Sarah's eyes lit up. Clearly this was a favorite.
"I'm glad nobody's too disappointed not to have a home-cooked meal," Bella said, chuckling.
"Of course not," Jacob said. "You shouldn't have to cook every night, hon, even if you're a pro."
"You're sweet," Bella replied. Jacob leaned in for a kiss.
It was fortunate that you chose that moment to look away from the family and back to the boy who was watching them, because if you had waited a second longer, the boy might have been gone already. It was clear that he had had enough of whatever was hurting him so much. You saw shake his head and sigh before picking up a hat on the ground beside him. He jammed it on and walked quickly down the sidewalk, staring at the ground all the way.
Shocking you, he stopped suddenly and in plain sight of both you and the family he had been watching. Digging down in his pocket, he pulled something out and conspicuously dropped it into the grass – acting almost as though he wanted someone to notice so that they could come and pick it up. How bizarre.
It looked like his wish was going to be granted, too, because Jacob watched, wide-eyed, as the boy quickly turned and walked away, obviously having completed the task he came to do.

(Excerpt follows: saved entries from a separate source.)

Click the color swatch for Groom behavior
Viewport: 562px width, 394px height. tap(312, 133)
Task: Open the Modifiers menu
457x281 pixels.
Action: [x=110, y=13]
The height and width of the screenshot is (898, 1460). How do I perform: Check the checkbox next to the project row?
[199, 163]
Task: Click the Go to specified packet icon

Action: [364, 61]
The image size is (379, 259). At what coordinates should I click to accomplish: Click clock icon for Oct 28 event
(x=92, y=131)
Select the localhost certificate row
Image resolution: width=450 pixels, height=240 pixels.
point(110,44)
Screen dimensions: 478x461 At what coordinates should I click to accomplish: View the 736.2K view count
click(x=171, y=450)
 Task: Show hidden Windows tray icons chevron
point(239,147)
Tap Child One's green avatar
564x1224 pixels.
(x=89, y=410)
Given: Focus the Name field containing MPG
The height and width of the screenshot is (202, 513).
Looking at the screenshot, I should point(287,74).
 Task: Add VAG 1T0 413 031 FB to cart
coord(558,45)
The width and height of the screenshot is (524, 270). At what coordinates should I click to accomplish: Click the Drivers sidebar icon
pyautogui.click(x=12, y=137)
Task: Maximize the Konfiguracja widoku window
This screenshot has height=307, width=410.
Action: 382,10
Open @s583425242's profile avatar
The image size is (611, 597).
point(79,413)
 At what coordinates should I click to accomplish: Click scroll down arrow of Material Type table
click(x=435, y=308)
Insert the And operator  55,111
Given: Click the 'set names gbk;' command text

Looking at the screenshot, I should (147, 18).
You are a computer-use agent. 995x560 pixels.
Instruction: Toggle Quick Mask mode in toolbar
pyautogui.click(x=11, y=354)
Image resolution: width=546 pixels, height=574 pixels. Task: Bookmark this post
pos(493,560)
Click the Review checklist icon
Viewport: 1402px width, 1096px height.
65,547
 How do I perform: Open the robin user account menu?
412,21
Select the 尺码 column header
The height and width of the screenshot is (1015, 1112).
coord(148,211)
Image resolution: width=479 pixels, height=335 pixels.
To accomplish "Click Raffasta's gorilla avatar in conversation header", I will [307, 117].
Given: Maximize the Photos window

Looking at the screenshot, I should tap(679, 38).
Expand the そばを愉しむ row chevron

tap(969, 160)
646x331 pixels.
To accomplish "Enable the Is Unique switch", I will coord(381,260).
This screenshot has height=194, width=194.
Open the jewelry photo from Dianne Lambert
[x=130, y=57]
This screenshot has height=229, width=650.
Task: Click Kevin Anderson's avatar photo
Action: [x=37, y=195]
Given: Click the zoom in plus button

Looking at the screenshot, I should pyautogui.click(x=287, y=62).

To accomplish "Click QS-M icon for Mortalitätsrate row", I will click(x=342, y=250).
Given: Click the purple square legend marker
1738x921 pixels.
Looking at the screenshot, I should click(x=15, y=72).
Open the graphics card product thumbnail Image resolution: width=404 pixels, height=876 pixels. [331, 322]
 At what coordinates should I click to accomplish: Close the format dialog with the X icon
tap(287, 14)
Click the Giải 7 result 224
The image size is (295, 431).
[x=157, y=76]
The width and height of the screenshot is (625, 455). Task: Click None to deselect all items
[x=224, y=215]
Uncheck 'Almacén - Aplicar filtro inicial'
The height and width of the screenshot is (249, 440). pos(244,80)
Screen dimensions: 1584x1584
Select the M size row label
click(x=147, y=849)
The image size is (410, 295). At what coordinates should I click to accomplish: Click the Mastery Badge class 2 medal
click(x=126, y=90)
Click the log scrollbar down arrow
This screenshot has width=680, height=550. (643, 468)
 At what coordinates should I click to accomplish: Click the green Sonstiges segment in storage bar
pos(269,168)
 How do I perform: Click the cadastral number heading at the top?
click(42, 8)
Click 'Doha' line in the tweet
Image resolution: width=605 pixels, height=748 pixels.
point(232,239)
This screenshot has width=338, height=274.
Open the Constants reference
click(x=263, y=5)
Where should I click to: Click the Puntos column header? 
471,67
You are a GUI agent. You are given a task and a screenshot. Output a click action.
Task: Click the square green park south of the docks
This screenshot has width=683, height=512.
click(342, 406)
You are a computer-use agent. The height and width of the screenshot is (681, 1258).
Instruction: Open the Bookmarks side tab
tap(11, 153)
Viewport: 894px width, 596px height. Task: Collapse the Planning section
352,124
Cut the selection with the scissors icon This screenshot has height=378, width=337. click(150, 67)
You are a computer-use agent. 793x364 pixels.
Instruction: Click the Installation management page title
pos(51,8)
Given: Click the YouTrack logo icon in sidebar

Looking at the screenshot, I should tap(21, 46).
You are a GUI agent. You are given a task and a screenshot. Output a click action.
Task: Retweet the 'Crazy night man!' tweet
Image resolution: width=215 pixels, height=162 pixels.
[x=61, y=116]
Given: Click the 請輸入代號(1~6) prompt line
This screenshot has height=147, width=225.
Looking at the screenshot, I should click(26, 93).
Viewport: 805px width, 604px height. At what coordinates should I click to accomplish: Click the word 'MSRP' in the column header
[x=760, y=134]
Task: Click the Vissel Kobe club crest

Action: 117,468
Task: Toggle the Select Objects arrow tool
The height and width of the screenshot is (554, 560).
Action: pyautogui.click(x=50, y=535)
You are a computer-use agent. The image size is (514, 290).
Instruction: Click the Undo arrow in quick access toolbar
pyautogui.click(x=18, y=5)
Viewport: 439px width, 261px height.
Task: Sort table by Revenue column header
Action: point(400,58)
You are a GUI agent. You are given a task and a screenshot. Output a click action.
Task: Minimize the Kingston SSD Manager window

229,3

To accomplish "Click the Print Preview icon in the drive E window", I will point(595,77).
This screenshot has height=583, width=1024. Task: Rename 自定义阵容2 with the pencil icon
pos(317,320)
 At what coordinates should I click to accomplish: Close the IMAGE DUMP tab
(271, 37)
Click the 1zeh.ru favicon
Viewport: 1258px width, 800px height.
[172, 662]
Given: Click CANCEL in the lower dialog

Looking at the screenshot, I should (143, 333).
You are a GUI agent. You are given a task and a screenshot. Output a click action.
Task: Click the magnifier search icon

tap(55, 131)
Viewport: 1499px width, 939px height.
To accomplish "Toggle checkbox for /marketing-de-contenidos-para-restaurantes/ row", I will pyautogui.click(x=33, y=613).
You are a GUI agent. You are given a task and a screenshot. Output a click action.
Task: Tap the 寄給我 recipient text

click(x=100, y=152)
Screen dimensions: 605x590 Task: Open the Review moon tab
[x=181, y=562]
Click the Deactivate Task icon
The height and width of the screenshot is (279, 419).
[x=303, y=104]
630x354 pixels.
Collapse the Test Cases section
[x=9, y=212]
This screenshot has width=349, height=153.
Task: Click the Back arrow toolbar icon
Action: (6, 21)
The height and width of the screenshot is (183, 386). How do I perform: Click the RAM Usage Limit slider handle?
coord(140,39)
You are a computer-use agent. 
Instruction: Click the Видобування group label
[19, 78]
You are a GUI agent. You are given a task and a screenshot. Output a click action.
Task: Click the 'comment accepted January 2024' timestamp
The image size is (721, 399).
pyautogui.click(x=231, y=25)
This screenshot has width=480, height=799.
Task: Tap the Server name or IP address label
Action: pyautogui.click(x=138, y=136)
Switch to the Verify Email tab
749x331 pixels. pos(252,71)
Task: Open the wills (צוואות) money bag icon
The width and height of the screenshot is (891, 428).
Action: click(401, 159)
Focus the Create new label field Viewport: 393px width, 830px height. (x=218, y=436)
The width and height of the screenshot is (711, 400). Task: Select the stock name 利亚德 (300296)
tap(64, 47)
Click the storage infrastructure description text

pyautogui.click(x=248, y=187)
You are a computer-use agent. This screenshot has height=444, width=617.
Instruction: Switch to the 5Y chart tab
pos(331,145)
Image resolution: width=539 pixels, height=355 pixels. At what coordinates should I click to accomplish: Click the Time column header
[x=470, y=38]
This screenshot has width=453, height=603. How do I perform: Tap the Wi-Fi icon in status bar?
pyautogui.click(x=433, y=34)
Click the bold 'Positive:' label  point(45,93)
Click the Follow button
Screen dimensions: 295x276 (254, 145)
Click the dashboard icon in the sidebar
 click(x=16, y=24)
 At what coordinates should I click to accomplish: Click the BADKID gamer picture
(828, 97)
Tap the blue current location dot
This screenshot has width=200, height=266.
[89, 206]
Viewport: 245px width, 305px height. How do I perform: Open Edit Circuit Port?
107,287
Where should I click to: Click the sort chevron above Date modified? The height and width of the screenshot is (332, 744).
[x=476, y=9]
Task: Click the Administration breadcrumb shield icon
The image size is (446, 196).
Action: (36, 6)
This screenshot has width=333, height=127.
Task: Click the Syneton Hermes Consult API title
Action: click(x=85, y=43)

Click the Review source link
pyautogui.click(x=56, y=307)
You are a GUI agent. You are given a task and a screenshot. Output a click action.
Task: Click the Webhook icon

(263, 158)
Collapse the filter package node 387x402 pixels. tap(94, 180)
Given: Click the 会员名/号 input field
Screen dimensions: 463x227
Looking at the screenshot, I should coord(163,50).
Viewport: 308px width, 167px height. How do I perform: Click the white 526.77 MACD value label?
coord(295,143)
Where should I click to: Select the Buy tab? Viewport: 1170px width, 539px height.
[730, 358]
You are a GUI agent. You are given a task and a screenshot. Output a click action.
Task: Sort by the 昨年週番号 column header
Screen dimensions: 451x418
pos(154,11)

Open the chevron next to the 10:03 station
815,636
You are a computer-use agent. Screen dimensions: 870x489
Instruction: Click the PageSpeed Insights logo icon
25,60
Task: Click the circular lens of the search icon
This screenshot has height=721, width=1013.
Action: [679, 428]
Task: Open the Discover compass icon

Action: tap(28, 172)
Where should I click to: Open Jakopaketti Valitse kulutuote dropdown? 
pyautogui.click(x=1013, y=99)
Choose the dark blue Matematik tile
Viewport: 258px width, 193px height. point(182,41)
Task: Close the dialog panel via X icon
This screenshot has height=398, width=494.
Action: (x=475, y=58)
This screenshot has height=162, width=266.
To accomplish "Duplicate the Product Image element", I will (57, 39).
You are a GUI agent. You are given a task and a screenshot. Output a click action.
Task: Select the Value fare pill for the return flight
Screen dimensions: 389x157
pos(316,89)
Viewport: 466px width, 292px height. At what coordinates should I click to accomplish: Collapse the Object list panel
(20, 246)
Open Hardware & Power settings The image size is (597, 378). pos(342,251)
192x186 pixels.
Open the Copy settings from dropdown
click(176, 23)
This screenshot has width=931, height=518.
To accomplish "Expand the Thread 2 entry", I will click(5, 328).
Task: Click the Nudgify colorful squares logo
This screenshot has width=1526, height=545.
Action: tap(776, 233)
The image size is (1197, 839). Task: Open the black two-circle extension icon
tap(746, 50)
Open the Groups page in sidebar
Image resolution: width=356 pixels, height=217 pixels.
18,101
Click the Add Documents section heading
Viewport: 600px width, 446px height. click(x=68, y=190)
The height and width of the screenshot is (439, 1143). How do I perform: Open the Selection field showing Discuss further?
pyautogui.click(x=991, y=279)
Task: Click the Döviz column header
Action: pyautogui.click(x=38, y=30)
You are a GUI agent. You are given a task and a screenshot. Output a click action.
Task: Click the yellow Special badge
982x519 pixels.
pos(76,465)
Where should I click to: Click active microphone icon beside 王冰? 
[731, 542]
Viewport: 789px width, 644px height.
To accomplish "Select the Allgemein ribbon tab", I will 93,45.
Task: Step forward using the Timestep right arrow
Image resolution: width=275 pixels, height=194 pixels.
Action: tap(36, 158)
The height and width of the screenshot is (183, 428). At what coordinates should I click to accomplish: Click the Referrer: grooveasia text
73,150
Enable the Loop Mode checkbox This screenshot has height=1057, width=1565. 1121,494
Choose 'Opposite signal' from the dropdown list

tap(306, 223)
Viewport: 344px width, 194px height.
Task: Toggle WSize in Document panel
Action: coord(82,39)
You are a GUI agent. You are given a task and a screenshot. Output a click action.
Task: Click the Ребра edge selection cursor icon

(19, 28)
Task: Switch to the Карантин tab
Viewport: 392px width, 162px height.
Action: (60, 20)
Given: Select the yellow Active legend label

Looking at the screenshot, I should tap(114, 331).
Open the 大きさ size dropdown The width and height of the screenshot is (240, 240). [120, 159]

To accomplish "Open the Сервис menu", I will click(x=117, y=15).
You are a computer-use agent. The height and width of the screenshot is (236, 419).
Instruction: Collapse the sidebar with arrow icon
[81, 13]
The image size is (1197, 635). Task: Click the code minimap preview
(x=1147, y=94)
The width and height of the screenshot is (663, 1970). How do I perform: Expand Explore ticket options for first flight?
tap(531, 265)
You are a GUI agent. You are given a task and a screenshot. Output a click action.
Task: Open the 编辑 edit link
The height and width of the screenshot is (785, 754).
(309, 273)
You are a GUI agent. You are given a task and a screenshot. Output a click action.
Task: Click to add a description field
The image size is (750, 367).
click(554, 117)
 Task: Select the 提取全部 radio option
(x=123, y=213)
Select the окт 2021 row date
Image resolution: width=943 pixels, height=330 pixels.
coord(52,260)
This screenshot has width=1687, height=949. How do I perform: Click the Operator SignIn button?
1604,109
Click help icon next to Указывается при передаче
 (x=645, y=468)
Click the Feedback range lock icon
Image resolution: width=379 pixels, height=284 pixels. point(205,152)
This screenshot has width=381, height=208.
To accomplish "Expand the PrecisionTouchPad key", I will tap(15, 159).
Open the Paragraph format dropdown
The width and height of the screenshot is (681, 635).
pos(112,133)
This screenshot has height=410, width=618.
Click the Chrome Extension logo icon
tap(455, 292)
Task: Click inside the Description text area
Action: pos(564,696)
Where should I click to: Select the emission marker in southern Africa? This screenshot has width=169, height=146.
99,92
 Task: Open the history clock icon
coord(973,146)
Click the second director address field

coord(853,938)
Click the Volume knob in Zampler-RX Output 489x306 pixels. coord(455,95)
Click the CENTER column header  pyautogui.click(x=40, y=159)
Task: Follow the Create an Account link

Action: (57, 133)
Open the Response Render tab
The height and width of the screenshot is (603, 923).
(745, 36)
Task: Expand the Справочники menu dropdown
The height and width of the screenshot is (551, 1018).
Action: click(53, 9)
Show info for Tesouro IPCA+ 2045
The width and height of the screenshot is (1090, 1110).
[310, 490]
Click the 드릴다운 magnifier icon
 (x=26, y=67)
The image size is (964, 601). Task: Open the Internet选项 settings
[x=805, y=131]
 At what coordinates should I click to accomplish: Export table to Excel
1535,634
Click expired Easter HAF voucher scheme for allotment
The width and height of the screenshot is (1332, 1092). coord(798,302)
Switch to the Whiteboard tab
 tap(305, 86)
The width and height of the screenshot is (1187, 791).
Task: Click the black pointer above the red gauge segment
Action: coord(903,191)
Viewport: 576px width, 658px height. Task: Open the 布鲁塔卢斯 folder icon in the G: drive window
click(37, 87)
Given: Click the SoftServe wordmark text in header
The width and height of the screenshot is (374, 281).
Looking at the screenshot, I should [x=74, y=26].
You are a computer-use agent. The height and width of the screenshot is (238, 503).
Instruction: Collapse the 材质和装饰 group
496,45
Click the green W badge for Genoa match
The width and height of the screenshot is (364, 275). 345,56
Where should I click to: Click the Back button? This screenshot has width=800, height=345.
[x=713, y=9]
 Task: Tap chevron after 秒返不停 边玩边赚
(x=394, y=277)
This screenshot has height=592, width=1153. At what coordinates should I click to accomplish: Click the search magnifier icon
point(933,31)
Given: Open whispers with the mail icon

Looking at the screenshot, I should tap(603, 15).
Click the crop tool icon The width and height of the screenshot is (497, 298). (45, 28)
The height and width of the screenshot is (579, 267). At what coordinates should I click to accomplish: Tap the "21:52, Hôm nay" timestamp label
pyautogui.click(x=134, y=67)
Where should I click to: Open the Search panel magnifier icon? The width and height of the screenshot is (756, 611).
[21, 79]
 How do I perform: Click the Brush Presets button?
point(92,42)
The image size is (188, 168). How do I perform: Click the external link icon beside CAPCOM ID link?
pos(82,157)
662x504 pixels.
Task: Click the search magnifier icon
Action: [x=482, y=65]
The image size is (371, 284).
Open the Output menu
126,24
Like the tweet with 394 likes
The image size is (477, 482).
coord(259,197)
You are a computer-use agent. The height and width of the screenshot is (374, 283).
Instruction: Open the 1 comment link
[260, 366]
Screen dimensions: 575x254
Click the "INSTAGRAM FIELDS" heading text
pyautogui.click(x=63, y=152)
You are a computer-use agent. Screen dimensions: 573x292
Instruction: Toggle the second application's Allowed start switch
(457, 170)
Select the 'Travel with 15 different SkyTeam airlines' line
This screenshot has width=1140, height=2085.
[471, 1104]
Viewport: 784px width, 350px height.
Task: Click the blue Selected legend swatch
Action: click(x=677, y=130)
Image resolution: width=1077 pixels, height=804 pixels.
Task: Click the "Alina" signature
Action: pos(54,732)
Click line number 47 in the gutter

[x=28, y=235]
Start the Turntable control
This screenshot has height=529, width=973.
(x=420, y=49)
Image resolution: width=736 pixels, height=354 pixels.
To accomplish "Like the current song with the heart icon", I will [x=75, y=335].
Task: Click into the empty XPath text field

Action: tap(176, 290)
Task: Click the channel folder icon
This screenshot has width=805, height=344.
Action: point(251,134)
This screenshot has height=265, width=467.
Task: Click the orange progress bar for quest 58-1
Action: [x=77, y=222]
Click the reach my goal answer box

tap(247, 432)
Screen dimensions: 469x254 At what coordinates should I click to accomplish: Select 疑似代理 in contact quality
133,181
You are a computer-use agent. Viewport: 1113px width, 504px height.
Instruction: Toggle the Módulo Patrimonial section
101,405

Sarah's shoe had come untied, so Bella missed the whole thing. She only looked up in time to see Jacob blink and return to reality.
"Something wrong, baby?" Bella asked.
"No, it's fine," her husband replied, shaking his head. "Just spaced out a little – that's all. Hey, do you have the number for the Chinese place on the corner near us?"
"Actually, I think I do. It's on my cell phone, though, which is in the car. Want to head on out?"
Jacob took a turn carrying Sarah, and the three of them casually walked off in the direction of the parking lot. You kept waiting for Jacob to take a detour and walk the family past where the red-haired boy had dropped whatever it was that he had dropped, but it seemed like Jacob intentionally led them in the other direction.
"Hey, guys – " you start, noticing that your friends are surprised to see you finally speak up. It had been awhile that you had been watching the drama with the mysterious boy and family. "I'm going to go check something out. Be right back, okay?"
You hear some assorted answers in the affirmative, so you walk over to where the boy had been standing. You look around surreptitiously, but nobody's watching, so you bend down. Sure enough, your hand closes around something small and cold. Examining it in the light of a streetlamp, you're completely clueless as to what it has to do with anything you just watched happen.
It looks like a charm from an antique charm bracelet. You almost wondered if it was a diamond, but that was silly. Nobody went around dropping diamonds in the grass at Olympic National Park. It was pretty, though – a clear, crystalline stone cut in the shape of a heart.
You knew it had been meant for the mother, but it probably wasn't ever going to reach its destination.
Astonishing yourself, you walk over to the tree where the boy had been standing. With a bizarre sort of reverence, you bend down and pull up a handful of dirt. You place the little heart where it had been, and close the earth again overtop of it. If the stone wasn't going to the person for whom it had been intended, this seemed like an apt resting place.
You remained deep in thought as you walked back to the blanket where your friends sat. You got a couple of odd looks, but nobody said anything.
You had been acting oddly that night, anyway.